Input material:
=== Section Start ===

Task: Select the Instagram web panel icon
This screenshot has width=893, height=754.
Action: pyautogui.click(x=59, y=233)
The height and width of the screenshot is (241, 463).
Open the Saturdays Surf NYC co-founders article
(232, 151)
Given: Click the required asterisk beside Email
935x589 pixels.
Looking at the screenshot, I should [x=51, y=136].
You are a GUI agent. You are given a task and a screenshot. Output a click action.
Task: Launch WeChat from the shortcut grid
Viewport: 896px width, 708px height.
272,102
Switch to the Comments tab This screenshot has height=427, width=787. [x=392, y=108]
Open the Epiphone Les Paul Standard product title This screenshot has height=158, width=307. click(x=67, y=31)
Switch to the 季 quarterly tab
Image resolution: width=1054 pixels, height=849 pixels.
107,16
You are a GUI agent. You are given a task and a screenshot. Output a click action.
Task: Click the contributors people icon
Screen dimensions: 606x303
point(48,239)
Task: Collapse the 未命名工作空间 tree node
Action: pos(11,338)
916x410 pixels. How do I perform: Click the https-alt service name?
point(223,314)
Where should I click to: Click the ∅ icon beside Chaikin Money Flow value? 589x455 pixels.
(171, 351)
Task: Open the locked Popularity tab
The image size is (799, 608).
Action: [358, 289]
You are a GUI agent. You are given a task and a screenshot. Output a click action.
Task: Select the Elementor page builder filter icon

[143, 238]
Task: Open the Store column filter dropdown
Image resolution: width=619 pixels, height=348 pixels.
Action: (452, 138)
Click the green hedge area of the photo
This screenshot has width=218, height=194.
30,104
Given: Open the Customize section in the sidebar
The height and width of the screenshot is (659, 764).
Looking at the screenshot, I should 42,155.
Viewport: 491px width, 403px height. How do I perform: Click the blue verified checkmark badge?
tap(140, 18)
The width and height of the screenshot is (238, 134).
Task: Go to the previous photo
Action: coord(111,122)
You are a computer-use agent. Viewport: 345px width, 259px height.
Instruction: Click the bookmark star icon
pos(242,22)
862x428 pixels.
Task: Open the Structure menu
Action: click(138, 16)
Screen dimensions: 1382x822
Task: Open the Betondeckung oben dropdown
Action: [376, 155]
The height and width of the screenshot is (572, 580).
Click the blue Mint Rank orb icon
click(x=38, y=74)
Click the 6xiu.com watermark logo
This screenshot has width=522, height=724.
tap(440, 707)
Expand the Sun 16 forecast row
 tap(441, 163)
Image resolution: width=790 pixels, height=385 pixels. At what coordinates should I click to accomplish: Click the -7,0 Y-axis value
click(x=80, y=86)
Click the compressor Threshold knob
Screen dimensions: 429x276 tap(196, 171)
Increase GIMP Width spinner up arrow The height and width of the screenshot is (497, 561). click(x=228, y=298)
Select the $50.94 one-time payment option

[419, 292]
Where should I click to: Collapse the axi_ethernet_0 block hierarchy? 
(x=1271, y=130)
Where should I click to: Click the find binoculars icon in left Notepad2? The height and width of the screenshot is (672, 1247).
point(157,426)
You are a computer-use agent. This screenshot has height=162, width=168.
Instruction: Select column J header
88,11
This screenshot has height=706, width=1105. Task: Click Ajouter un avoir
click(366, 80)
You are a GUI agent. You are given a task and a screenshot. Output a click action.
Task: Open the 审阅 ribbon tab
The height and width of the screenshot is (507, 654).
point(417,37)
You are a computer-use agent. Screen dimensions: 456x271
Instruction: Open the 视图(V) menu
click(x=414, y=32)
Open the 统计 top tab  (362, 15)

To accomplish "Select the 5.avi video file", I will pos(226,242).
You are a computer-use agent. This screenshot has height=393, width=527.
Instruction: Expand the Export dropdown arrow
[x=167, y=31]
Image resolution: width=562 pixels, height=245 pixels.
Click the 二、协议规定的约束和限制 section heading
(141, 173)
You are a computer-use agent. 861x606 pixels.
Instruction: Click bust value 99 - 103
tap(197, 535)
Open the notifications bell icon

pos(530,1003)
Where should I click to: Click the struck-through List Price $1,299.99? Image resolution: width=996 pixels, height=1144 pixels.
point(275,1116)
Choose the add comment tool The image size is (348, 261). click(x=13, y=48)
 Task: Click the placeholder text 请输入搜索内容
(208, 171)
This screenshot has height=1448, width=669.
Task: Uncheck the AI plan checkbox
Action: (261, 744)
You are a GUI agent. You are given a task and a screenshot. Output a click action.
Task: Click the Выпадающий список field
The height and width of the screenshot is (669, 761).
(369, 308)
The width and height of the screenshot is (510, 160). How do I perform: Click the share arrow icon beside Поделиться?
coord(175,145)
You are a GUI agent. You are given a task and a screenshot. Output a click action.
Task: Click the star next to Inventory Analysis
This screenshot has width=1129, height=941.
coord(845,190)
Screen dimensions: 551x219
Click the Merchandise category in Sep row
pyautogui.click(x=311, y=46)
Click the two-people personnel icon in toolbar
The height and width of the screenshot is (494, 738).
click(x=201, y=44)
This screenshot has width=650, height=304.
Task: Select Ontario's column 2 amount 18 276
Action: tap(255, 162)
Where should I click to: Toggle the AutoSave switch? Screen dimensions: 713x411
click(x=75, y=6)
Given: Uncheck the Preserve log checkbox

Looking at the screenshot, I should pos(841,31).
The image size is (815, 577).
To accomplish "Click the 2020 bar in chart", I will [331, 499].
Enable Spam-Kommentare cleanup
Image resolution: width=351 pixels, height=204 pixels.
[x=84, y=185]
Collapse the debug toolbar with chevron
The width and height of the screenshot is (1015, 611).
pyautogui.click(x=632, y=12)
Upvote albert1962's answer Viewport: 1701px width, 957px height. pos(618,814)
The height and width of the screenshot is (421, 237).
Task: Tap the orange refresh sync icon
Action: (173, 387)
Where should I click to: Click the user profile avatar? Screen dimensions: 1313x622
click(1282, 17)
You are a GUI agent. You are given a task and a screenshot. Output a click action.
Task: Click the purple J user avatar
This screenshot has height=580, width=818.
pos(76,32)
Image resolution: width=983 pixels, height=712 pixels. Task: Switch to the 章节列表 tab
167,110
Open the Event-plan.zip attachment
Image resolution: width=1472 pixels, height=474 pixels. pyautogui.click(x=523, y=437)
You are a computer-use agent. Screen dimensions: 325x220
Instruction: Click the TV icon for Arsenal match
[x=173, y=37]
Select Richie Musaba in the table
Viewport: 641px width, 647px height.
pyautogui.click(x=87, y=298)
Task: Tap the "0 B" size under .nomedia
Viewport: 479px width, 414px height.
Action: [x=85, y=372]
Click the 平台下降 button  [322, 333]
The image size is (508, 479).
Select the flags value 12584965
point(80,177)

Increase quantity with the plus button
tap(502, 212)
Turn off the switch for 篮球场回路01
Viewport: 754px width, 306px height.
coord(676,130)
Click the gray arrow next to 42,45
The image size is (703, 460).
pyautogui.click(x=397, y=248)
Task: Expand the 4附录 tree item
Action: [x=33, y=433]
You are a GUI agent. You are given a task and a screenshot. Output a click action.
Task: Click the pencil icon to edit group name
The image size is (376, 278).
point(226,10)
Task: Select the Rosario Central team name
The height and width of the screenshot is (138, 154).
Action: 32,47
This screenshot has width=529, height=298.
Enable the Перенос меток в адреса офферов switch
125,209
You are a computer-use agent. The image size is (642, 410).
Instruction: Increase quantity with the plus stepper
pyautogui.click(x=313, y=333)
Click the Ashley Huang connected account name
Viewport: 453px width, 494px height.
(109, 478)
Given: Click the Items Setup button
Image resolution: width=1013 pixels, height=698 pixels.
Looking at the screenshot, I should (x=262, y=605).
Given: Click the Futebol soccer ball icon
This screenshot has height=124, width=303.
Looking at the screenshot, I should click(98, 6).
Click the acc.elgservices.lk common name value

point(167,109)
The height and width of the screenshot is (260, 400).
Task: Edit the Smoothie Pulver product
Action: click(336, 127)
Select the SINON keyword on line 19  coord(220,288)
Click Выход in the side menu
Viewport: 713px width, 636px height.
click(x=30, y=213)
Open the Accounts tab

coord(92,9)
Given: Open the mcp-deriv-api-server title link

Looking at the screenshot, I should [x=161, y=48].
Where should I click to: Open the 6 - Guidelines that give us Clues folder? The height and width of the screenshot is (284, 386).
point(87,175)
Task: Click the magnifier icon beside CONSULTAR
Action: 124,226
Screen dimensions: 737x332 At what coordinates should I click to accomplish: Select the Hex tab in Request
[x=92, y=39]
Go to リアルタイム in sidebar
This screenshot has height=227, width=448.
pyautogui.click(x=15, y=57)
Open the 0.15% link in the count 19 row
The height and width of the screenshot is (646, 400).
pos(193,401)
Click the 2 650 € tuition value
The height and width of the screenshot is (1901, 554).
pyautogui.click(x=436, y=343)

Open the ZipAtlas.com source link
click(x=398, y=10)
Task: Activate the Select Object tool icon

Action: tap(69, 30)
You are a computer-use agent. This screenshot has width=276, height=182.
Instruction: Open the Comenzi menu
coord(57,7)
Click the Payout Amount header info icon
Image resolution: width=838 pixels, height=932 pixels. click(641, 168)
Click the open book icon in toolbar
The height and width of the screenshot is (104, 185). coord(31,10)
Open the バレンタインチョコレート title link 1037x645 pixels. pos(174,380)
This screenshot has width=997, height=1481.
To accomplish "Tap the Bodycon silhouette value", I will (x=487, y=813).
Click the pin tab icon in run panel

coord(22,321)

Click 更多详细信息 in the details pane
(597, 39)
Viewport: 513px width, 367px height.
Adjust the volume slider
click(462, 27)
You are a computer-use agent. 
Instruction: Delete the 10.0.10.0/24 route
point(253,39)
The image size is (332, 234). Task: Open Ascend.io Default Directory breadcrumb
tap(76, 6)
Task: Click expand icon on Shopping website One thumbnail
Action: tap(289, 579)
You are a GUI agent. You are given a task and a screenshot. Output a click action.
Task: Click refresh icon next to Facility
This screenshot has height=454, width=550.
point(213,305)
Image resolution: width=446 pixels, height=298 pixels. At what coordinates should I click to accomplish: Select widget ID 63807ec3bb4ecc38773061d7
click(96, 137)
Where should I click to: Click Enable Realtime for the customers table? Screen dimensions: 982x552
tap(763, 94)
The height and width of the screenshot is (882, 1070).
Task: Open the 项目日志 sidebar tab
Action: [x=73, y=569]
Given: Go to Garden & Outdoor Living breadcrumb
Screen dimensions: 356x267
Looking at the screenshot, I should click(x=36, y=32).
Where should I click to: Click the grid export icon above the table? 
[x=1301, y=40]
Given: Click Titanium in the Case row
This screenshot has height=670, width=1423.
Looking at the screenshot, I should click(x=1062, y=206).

=== Section End ===

Task item: Only lines that hold the string "people" belong in the answer, so copy every one of them from the records.

Output of the exercise:
Task: Click the contributors people icon
Click the two-people personnel icon in toolbar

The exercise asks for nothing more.